I find it really depressing that this comment, the subject of which is so integral to free citizenship, can’t raise a single comment in reply.
What does that say ?
Doesn’t mean that readers of TS haven’t read Ad’s comment. Sometimes really gritty, well researched or fascinating comments go by without any comment. I don’t think it’s any indication of the quality of the comment.
Also, readers may have particular areas of interest and may not feel compelled to react to each and every subject raised, it doesn’t necessarily mean they don’t care.
The content of Ad’s comment is covered in the documentary series “The System”, an expose of the U.S justice system. A real eye opener. Here’s the link to the series if you’re interested:
http://america.aljazeera.com/watch/shows/ajam-presents-thesystem.html
thanks Rosie
JUST TESTING……..Good morning everyone.
Morning
I listened to Andrew Little this morning on RNZ and I got a bit confused as to his position on the soldiers remaining. He seemed to have 50 cents each way. I would prefer he just said bring them home and provide a clear distinction to ShonKey. Maybe I misheard him.
AL doesnt need to risk taking a position shonky and his msm shills can take advantage of.
Playing the ‘I will let you know when I get there’ card is the way through many of these issues.
This then plays on nacts deception and lying practices which shield the reality in favour of spin and bs which most seem to be understanding alot more now.
Yes – you did mishear him, Nick.
He said quite clearly that the Iraqui troops were useless, that the NZ troops were doing a good job trying to train them (it sounds an impossible task) and that other country’s troops were the ones making a difference against ISIS – not Iraqui troops. He didn’t like NZ Troops being there on that mission. He’d said so right from the start. He thinks when ISIS is defeated Iraq will go into civil disorder and that is the time the NZ troops will be needed, in a peacekeeping role for the UN which is what NZ troops are very good at.
Edit – he also said something about if it was him he wouldn’t be extending their current mission which ShonKey has done.
Thanks for your good ears Jenny
Here’s the interview: http://www.radionz.co.nz/national/programmes/morningreport/audio/201805247/little-says-key-has-not-made-case-for-longer-iraq-deployment
I heard more of his usual lawyerish, naunced waffling. Little needs training to make a clear statement then shut his mouth. Eg: “As Prime Minister, I would bring our troops back home.”

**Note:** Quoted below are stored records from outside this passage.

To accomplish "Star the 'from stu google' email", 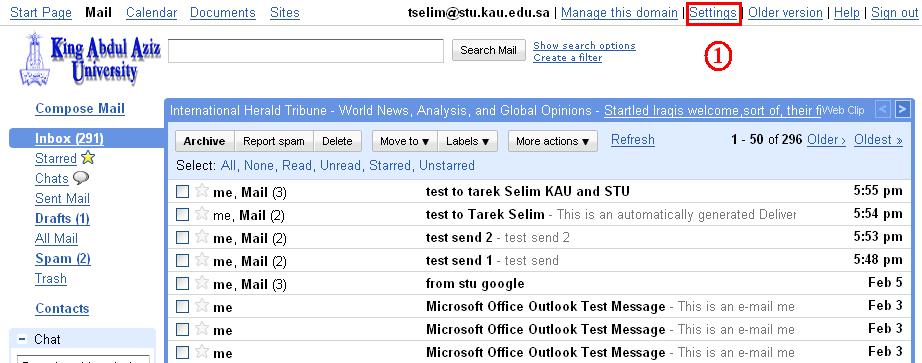I will click(202, 283).
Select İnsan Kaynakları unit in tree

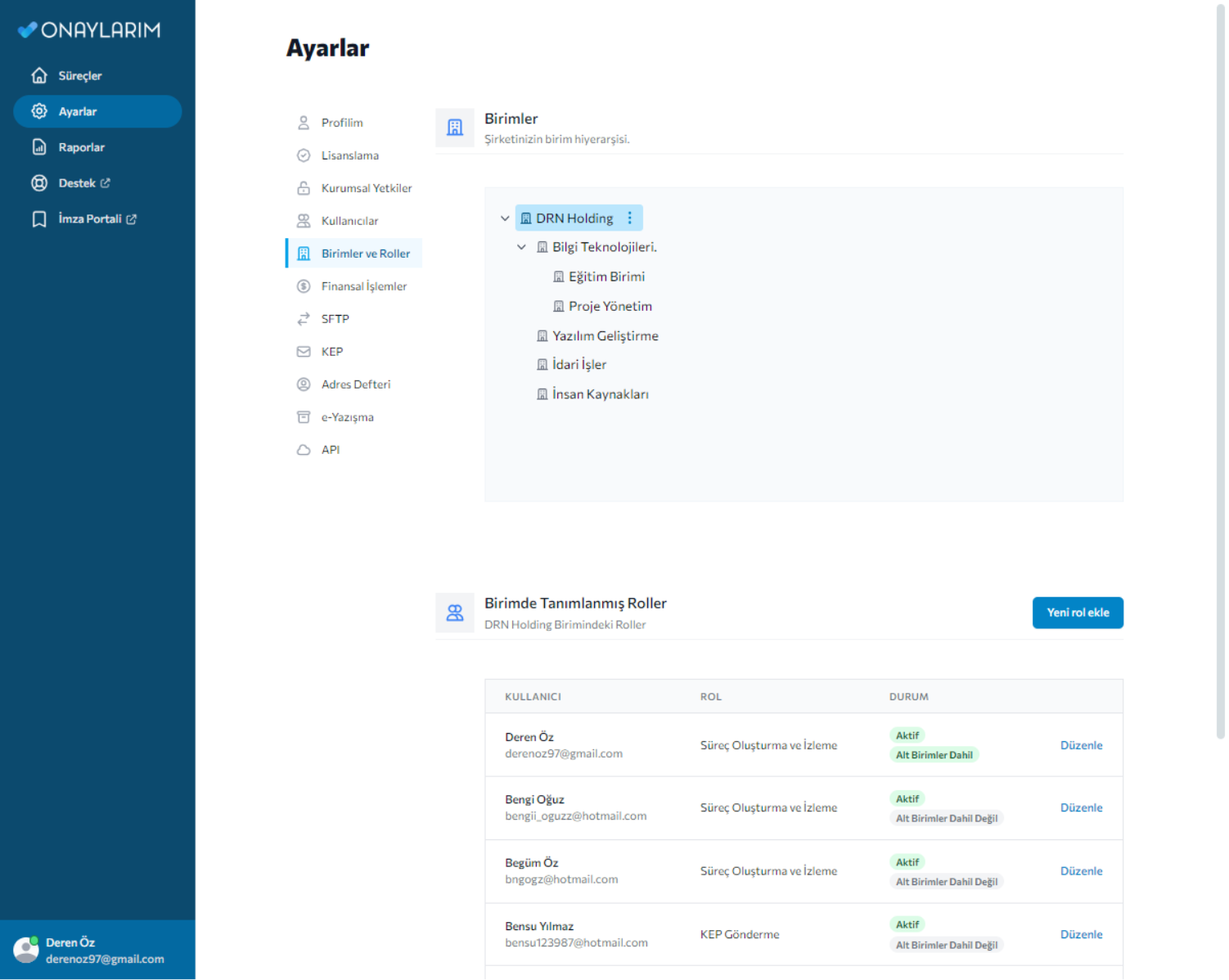(600, 394)
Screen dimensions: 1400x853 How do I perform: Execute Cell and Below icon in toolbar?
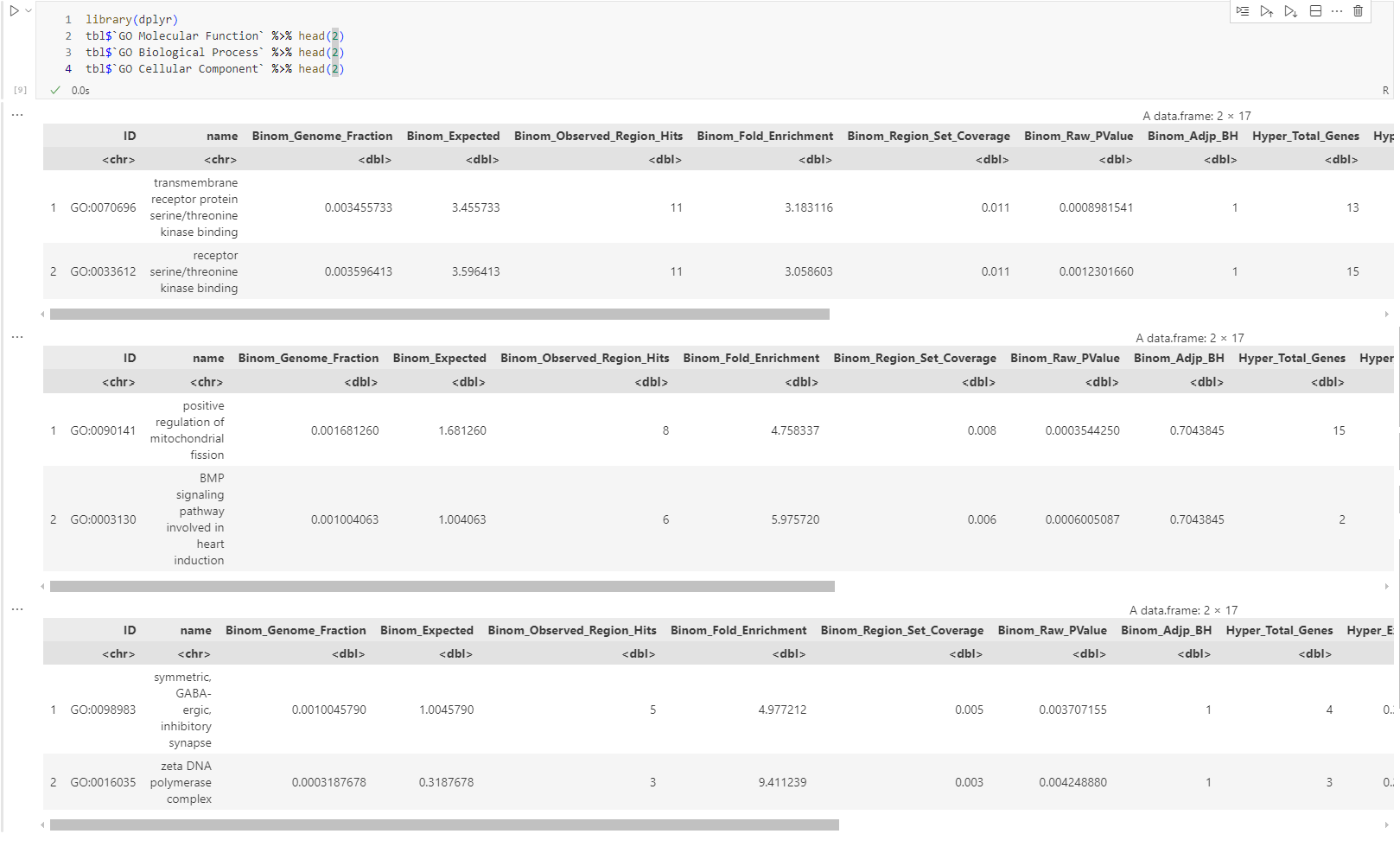tap(1290, 11)
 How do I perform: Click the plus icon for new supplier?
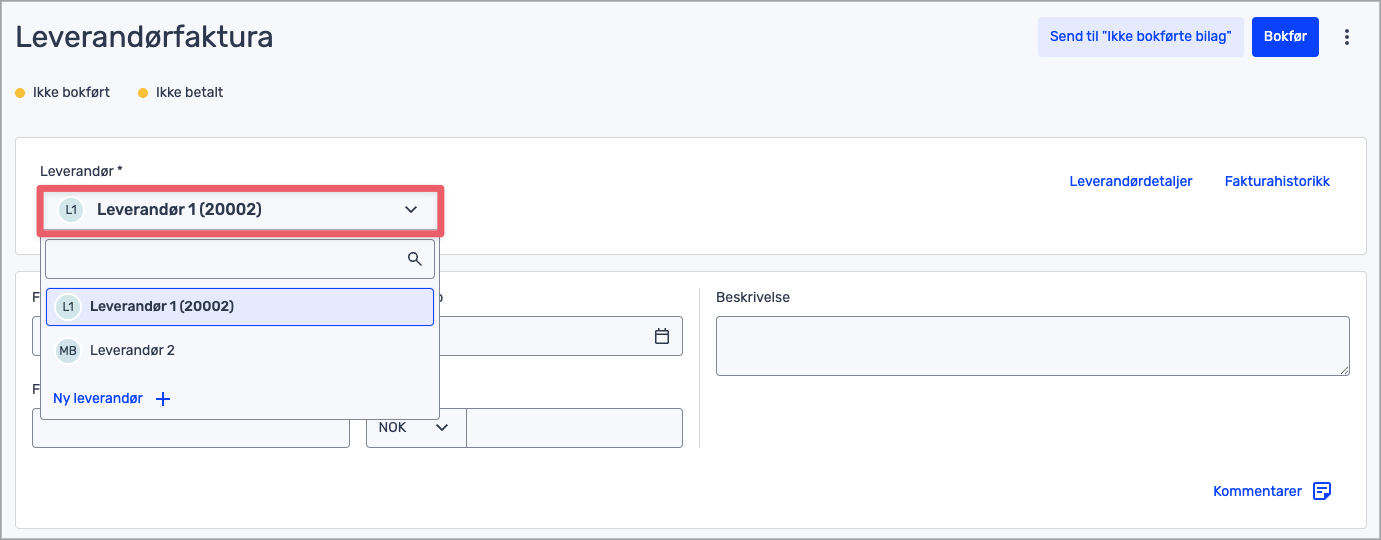pyautogui.click(x=163, y=399)
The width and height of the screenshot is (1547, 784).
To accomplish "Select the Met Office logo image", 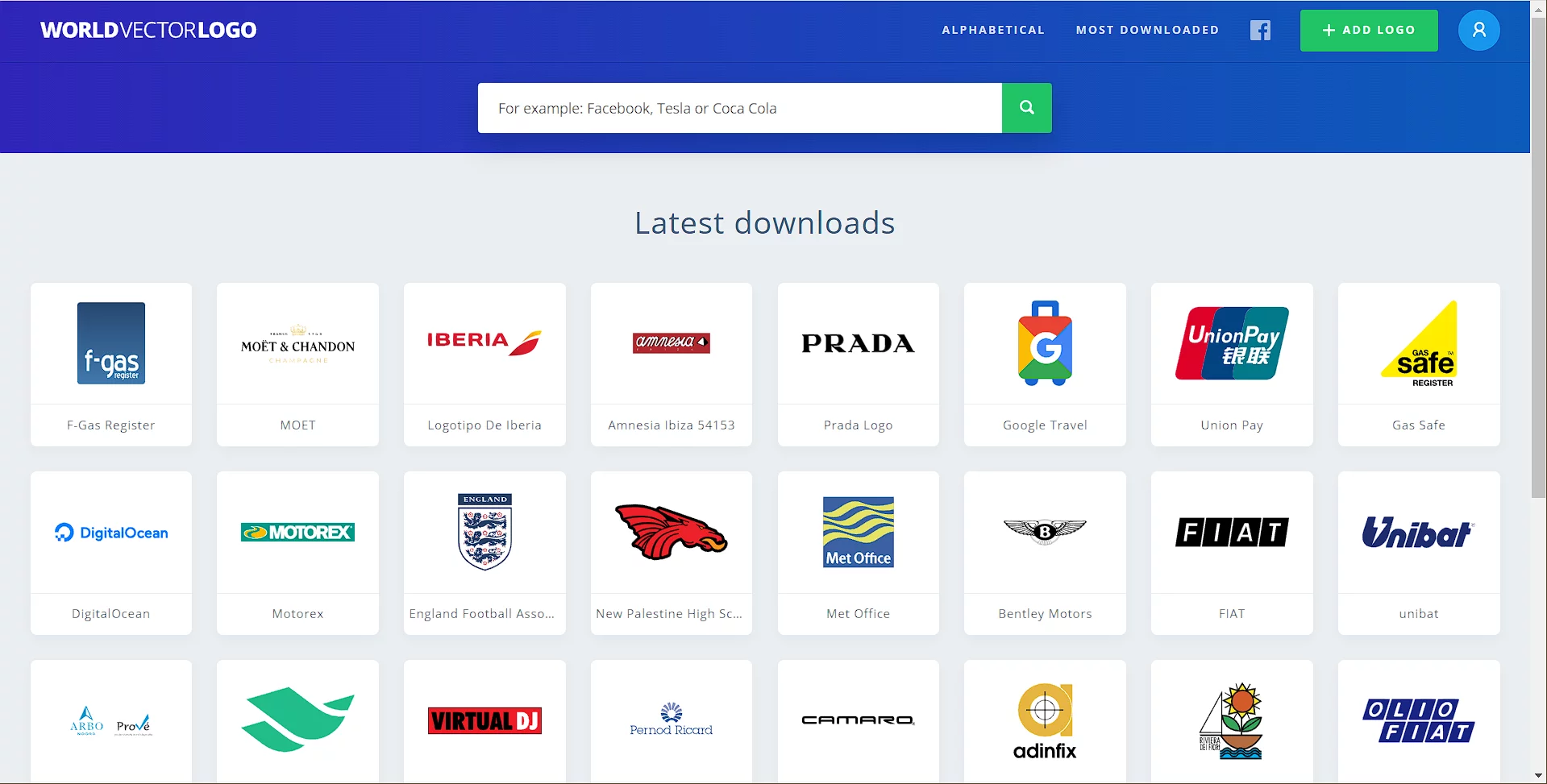I will pyautogui.click(x=858, y=532).
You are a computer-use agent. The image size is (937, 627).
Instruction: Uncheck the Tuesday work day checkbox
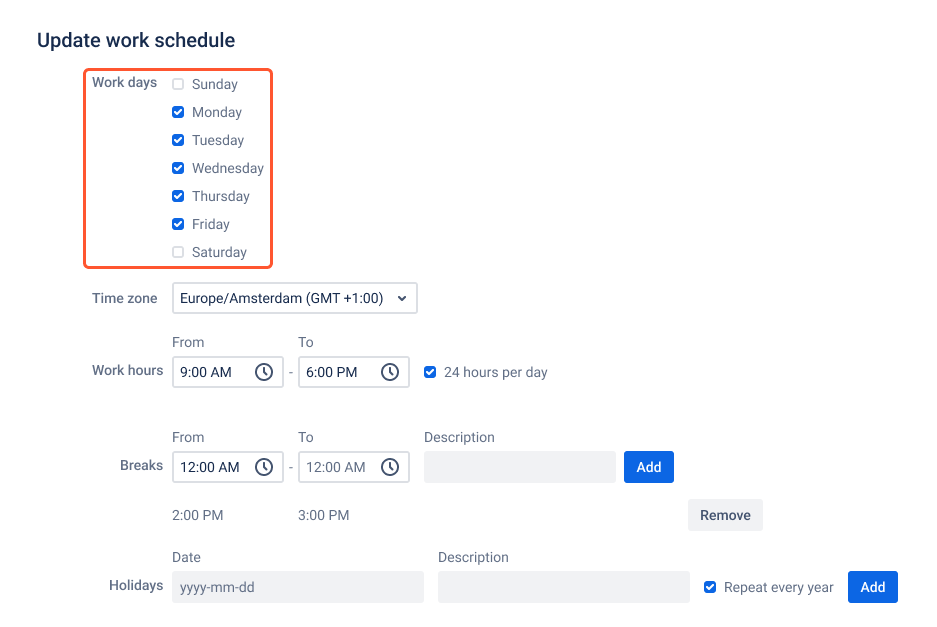click(178, 140)
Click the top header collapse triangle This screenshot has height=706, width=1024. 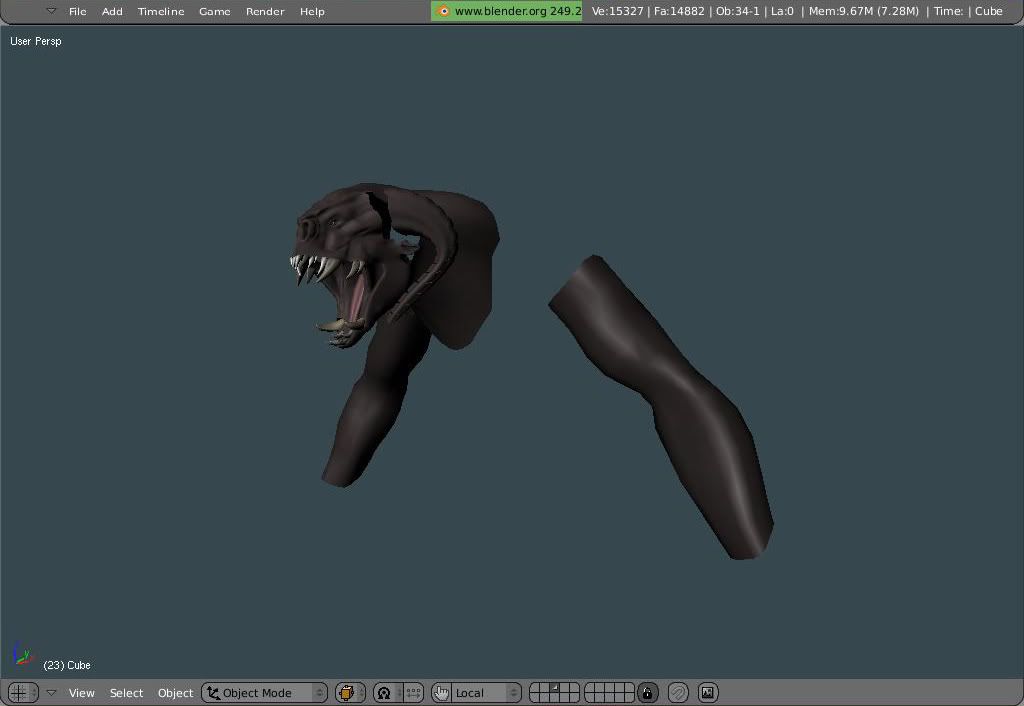[x=51, y=11]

Voters are looking for a clear policy choice and confidence that it will be delivered. Waffle kills both of those.
QFT
I have to agree. Long winded responses have been a millstone around Labour’s neck for decades. Many of us have all but lost our voices trying to tell them.
On the other hand we have managed to convince them that announcing policy planks several A4 size pages long is not a good idea. Took 20 years but we made it.
The Herald seems to have heard what I heard Andrew Little say re troops in Middle East.
http://www.nzherald.co.nz/politics/news/article.cfm?c_id=280&objectid=11660080
Betcha someone will pick that article to bits and turn it on its head,
DTB,TC ,Nick????
http://www.newstalkzb.co.nz/news/national/welfare-fraudsters-hit-harder-than-tax-evaders-research/
New research suggests welfare fraudsters are facing a tougher time than tax evaders, despite tax evasion costing taxpayers three times more.
A study by Victoria University shows tax discrepancies cost the Government $1.24 billion in 2014, while welfare fraud cost the Government $30.6 million.
However, tax evaders are far less likely to be investigated, prosecuted or imprisoned, and far more likely to have debts written off.
The language is the clue:
Welfare Fraudster “a person who engages in fraud : cheat”
vs
Tax evader “to escape from by trickery or cleverness”
I get the feeling that this is all part the unthinking acceptance of ‘bludgerism’ and blaming the bottom.
Imagine an after match function, where the people who bring nothing are given a free pass, but woe betide anyone taking more than one mallowpuff.
Victoria did a similar study awhile back – don’t know if is the same or an updated one, as part of ongoing analysis.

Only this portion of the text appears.